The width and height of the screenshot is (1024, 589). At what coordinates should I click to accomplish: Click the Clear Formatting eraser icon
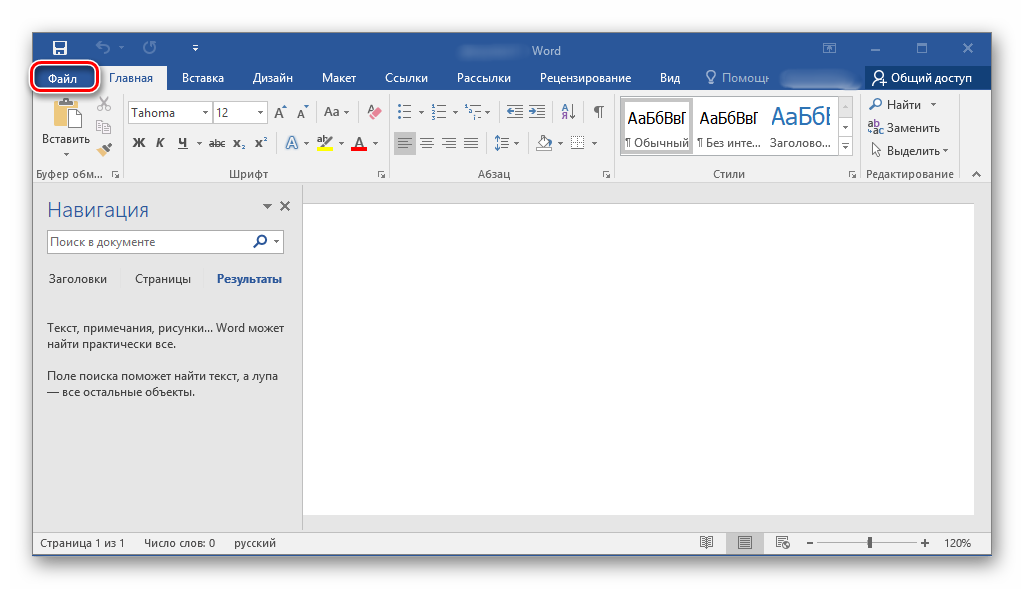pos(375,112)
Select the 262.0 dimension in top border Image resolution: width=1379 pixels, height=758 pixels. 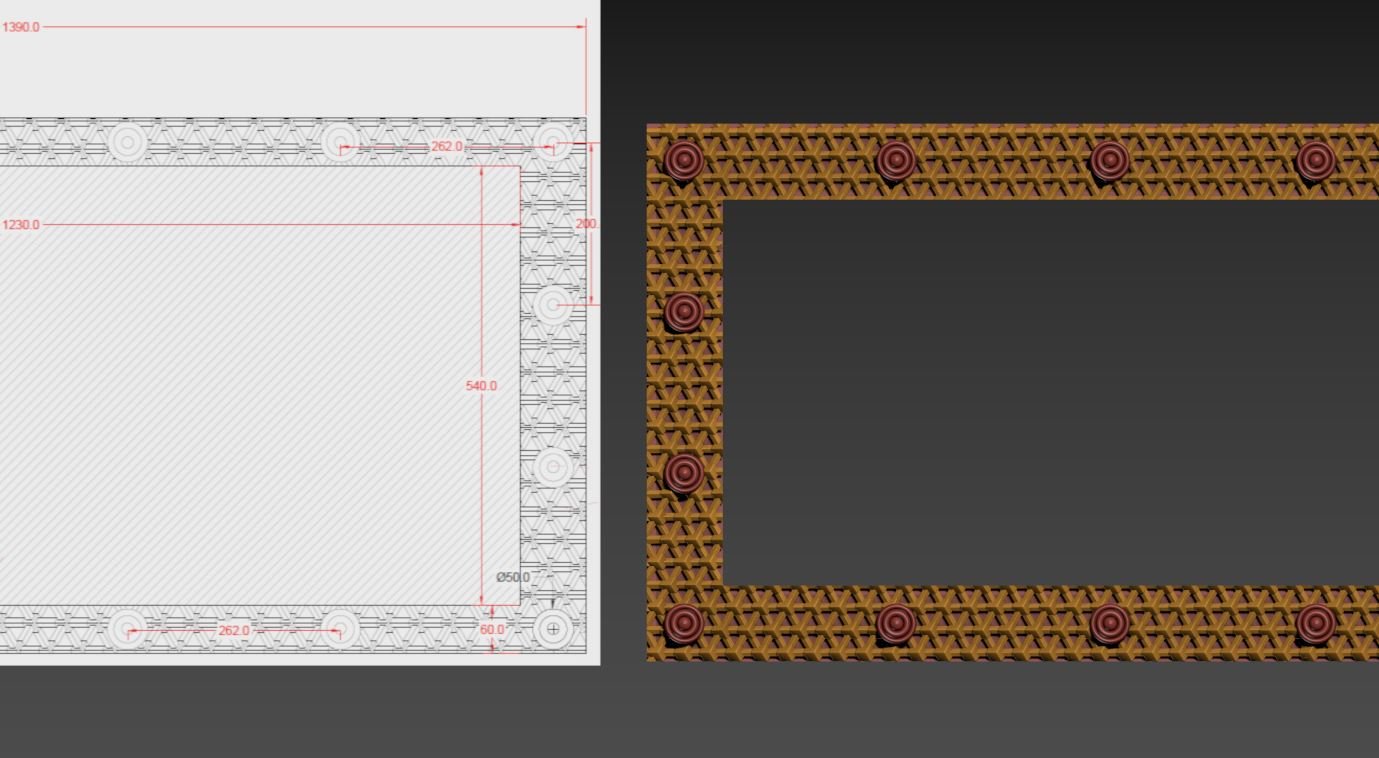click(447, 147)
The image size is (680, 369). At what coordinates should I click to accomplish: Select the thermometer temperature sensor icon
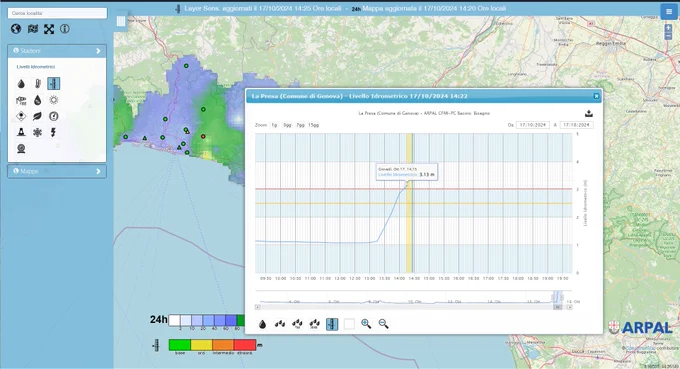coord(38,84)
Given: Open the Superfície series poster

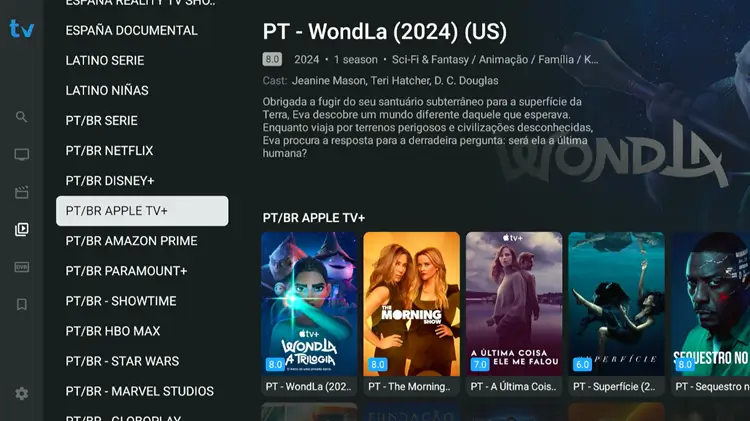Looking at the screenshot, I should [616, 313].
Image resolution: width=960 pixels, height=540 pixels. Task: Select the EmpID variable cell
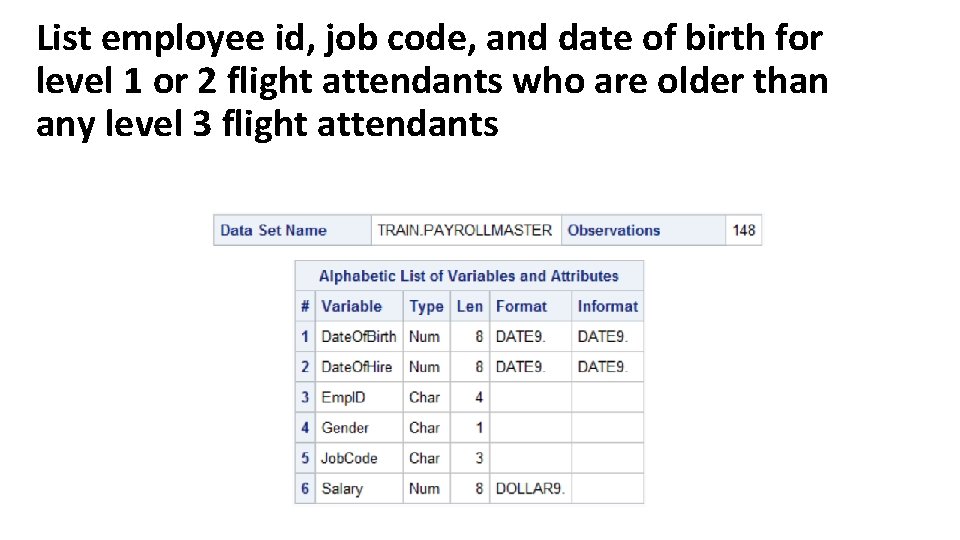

● ● ●

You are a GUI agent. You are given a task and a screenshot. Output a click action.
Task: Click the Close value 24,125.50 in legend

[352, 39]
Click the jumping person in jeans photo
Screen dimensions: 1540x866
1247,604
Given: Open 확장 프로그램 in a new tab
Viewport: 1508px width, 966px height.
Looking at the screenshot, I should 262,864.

● ● ●

What to produce —
Looking above, find the stretch of lines that opens with the one holding "The image size" and closes with the one holding "Image resolution: width=960". Copy it exactly, pictures excluded.

Answer —
The image size is (680, 369). At what coordinates should I click to accomplish: Select the thermometer temperature sensor icon
coord(38,84)
Given: Open the Superfície series poster

Looking at the screenshot, I should [616, 313].
Image resolution: width=960 pixels, height=540 pixels. Task: Select the EmpID variable cell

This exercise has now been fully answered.